───── DATA FOR THIS EXERCISE ─────

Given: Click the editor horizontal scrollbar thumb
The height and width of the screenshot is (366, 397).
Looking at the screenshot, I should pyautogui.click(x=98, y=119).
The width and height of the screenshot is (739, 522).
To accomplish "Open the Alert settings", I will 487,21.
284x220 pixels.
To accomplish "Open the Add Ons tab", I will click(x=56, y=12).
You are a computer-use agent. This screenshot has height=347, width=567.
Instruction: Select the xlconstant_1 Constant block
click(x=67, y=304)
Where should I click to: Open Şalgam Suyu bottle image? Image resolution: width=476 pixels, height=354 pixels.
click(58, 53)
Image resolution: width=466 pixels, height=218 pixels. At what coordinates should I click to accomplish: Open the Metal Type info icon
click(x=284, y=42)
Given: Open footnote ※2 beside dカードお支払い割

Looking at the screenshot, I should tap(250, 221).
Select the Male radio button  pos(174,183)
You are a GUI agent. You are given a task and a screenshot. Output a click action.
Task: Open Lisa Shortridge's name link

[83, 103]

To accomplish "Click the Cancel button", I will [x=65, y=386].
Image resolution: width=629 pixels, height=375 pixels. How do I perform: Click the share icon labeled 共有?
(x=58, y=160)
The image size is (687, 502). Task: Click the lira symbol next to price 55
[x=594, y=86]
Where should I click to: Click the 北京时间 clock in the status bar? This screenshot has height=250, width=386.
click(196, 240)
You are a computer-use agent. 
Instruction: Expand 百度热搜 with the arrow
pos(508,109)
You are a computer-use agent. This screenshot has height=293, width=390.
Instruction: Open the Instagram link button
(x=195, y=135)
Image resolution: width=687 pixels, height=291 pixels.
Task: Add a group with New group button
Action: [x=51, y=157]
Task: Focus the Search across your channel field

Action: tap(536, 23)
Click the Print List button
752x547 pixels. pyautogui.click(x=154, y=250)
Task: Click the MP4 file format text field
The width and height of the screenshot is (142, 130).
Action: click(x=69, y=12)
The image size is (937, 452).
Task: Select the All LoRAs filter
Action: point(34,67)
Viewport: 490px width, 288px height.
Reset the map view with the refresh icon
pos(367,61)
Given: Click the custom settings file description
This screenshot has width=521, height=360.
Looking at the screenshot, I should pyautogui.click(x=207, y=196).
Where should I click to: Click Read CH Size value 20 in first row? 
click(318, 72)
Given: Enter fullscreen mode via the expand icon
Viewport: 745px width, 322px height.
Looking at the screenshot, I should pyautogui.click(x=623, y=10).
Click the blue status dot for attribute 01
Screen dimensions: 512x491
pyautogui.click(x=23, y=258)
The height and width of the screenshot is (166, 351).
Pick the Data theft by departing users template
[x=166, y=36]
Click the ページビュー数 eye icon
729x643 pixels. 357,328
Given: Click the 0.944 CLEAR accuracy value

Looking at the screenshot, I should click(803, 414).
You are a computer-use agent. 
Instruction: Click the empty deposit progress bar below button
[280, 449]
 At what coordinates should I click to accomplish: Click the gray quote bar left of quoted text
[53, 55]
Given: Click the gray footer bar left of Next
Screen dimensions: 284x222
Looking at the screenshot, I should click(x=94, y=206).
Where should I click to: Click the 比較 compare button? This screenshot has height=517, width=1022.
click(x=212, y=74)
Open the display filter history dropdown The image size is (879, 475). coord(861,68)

─────

• **TASK BRIEF**:
Copy out all of the records, keeping every line identical.

• **OUTPUT OF THE EXERCISE**:
Given: Click the editor horizontal scrollbar thumb
The height and width of the screenshot is (366, 397).
Looking at the screenshot, I should pyautogui.click(x=98, y=119).
The width and height of the screenshot is (739, 522).
To accomplish "Open the Alert settings", I will 487,21.
284x220 pixels.
To accomplish "Open the Add Ons tab", I will click(x=56, y=12).
You are a computer-use agent. This screenshot has height=347, width=567.
Instruction: Select the xlconstant_1 Constant block
click(x=67, y=304)
Where should I click to: Open Şalgam Suyu bottle image? Image resolution: width=476 pixels, height=354 pixels.
click(58, 53)
Image resolution: width=466 pixels, height=218 pixels. At what coordinates should I click to accomplish: Open the Metal Type info icon
click(x=284, y=42)
Given: Open footnote ※2 beside dカードお支払い割

Looking at the screenshot, I should tap(250, 221).
Select the Male radio button  pos(174,183)
You are a GUI agent. You are given a task and a screenshot. Output a click action.
Task: Open Lisa Shortridge's name link

[83, 103]

To accomplish "Click the Cancel button", I will [x=65, y=386].
Image resolution: width=629 pixels, height=375 pixels. How do I perform: Click the share icon labeled 共有?
(x=58, y=160)
The image size is (687, 502). Task: Click the lira symbol next to price 55
[x=594, y=86]
Where should I click to: Click the 北京时间 clock in the status bar? This screenshot has height=250, width=386.
click(196, 240)
You are a computer-use agent. 
Instruction: Expand 百度热搜 with the arrow
pos(508,109)
You are a computer-use agent. This screenshot has height=293, width=390.
Instruction: Open the Instagram link button
(x=195, y=135)
Image resolution: width=687 pixels, height=291 pixels.
Task: Add a group with New group button
Action: [x=51, y=157]
Task: Focus the Search across your channel field

Action: tap(536, 23)
Click the Print List button
752x547 pixels. pyautogui.click(x=154, y=250)
Task: Click the MP4 file format text field
The width and height of the screenshot is (142, 130).
Action: click(x=69, y=12)
The image size is (937, 452).
Task: Select the All LoRAs filter
Action: point(34,67)
Viewport: 490px width, 288px height.
Reset the map view with the refresh icon
pos(367,61)
Given: Click the custom settings file description
This screenshot has width=521, height=360.
Looking at the screenshot, I should pyautogui.click(x=207, y=196).
Where should I click to: Click Read CH Size value 20 in first row? 
click(318, 72)
Given: Enter fullscreen mode via the expand icon
Viewport: 745px width, 322px height.
Looking at the screenshot, I should pyautogui.click(x=623, y=10).
Click the blue status dot for attribute 01
Screen dimensions: 512x491
pyautogui.click(x=23, y=258)
The height and width of the screenshot is (166, 351).
Pick the Data theft by departing users template
[x=166, y=36]
Click the ページビュー数 eye icon
729x643 pixels. 357,328
Given: Click the 0.944 CLEAR accuracy value

Looking at the screenshot, I should click(803, 414).
You are a computer-use agent. 
Instruction: Click the empty deposit progress bar below button
[280, 449]
 At what coordinates should I click to accomplish: Click the gray quote bar left of quoted text
[53, 55]
Given: Click the gray footer bar left of Next
Screen dimensions: 284x222
Looking at the screenshot, I should click(x=94, y=206).
Where should I click to: Click the 比較 compare button? This screenshot has height=517, width=1022.
click(x=212, y=74)
Open the display filter history dropdown The image size is (879, 475). coord(861,68)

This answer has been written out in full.